Prebiotic peptide synthesis in water at extreme conditions

The emergence of the "primordial protein" from a purely chemical point of view still gives rise to many speculations: is it possible that, long before the appearance of life on earth, proteins could have been formed efficiently from their amino acid building blocks? Theoretical chemists under the guidance of Professor Marx have managed to simulate a complete peptide synthesis on the computer under prebiotic conditions in compliance with the so-called "iron-sulfur world" hypothesis. According to this hypothesis, these prebiotic proteins could constitute the first building blocks of life itself. This study has now been published as one of the rare "Three-Page Communications to the Editor" in the renowned periodical "Journal of the American Chemical Society" (JACS).

One of the many possibilities how life on earth could have evolved is the formation of complex biomolecules on a purely chemical basis, i.e. without falling back on perfected biological synthesis machines like the ribosome, for example. Such speculations have, indeed, been brought into conjunction with Darwin himself, who apparently expressed such postulations in a letter to a botanist in the year 1871. ("But if (and Oh! what a big if!) we could conceive in some warm little pond, with all sorts of ammonia and phosphoric salts, light, heat, electricity, etc., present, that a protein compound was chemically formed ready to undergo still more complex changes, at the present day such matter would be instantly devoured or absorbed, which would not have been the case before living creatures were formed.") "We therefore asked ourselves: Is it really a legitimate possibility that proteins simply formed spontaneously in this prebiotic time era?", Professor Dominik Marx explains the starting point of this investigation,"... and if so, how exactly did they achieve this?"

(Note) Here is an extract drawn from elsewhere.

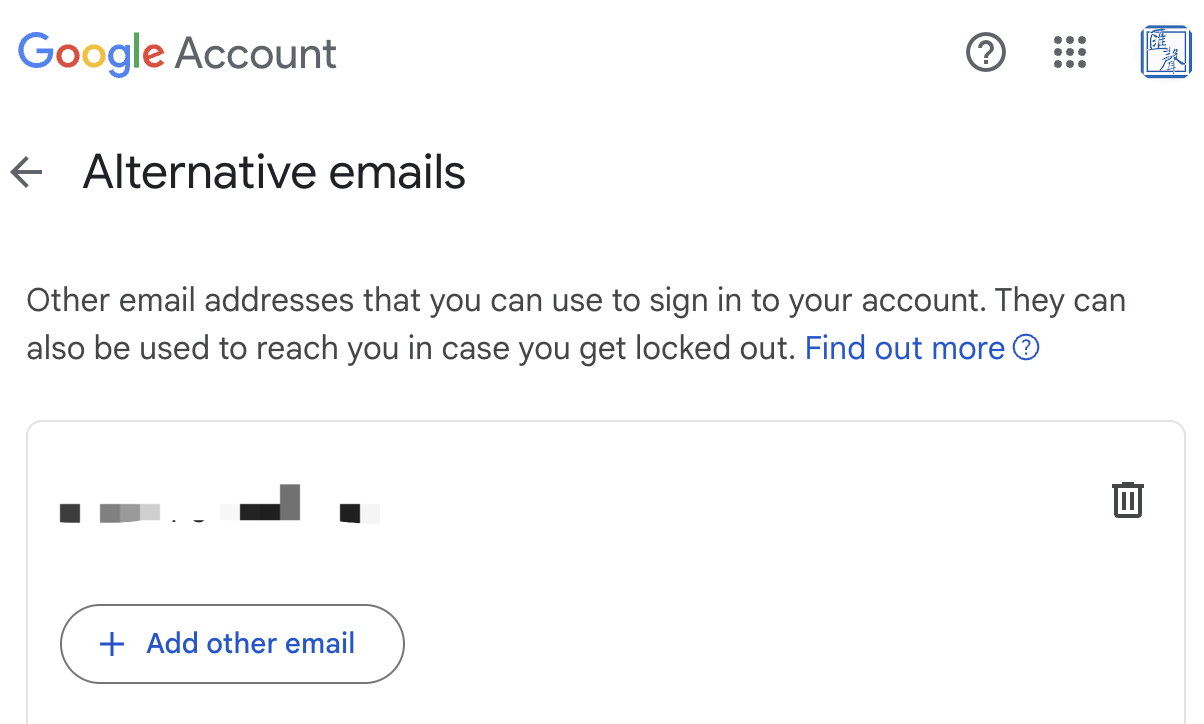Click the small circled question mark after Find out more

click(1027, 348)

The current study is founded on one of the most controversially discussed proposals, viz the so-called "Iron-Sulfur World" scenario, which the chemist Waechterhaeuser has been drawing up in detail since the middle of the 1980s and has since been open to scientific scrutiny. Essential components of this hypothesis are, on the one hand, the surfaces of iron-sulfur minerals and, on the other, the high temperatures and pressures of the water medium, in which the peptide synthesis is thought to occur via a "peptide cycle". "It is, of course, immensely difficult to carry out such reactions at hundreds of degrees centigrade and bar pressure in a controlled way, thus enabling us to explore the consequences of such exotic reaction conditions", admits Dr. Nisanth Nair, a member of the Marx research group thoughtfully. As a consequence, the chemists simply relocated the experiment to the virtual laboratory. Making use of state-of-the-art simulation methods, it becomes possible not only to reproduce these extreme conditions, but also to compare them one on one to standard experimental conditions. "We actually heated up and compressed our small peptide in the computer and observed what happened!", clarifies principal author Dr. Eduard Schreiner.

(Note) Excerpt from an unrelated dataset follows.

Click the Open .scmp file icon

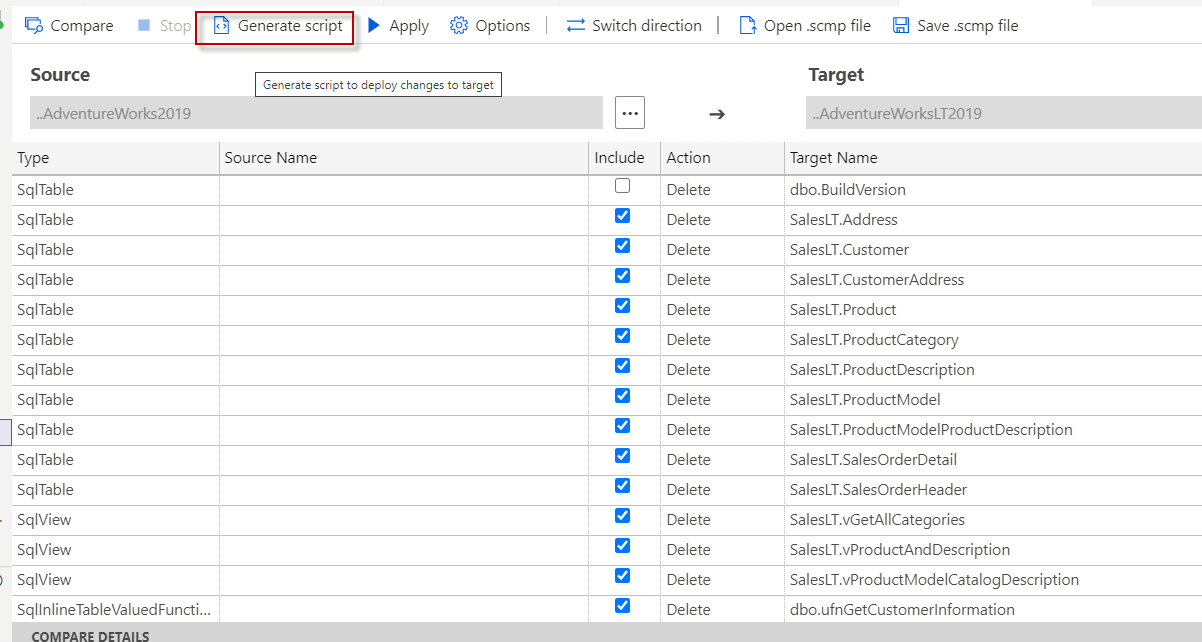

"With surprise, we realised that Waechterhaeusers', for biochemical processes at any rate, rather unusual reaction conditions actually accelerated the formation of the peptide bond", Professor Marx elucidates the results. Especially meaningful has been the fact that water under these exotic conditions exhibits completely different properties to those seen in liquid water out of the tap for example, and exactly this observation has been reproduced excellently on the computer. "The computational cost of this study was, however, exorbitant, as we had to simulate nearly ten individual reaction steps as well as their reverse reactions at three different sets of conditions, to crack the peptide cycle after a series of failures", recounts Eduard Schreiner, who earned his doctoral cap with this study.

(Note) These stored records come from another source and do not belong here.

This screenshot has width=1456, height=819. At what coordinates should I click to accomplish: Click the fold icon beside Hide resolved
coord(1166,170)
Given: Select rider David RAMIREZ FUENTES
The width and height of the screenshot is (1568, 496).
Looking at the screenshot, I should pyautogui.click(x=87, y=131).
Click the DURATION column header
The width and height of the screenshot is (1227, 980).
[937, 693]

"With this huge computational expenditure the published work arguably sets a new world record in the field of ab initio molecular dynamics", reports Professor Marx, not without pride. It was made possible in the first place by extensive use of an IBM Blue Gene parallel computer at the John von Neumann Institute for Computing located in Juelich. "Of interest in this context is Darwin's remark 'It is mere rubbish thinking at present of the origin of life; one might as well think of the origin of matter', added Marx, "for exact such investigations are being carried out on the same supercomputer by colleagues in the department of physics!"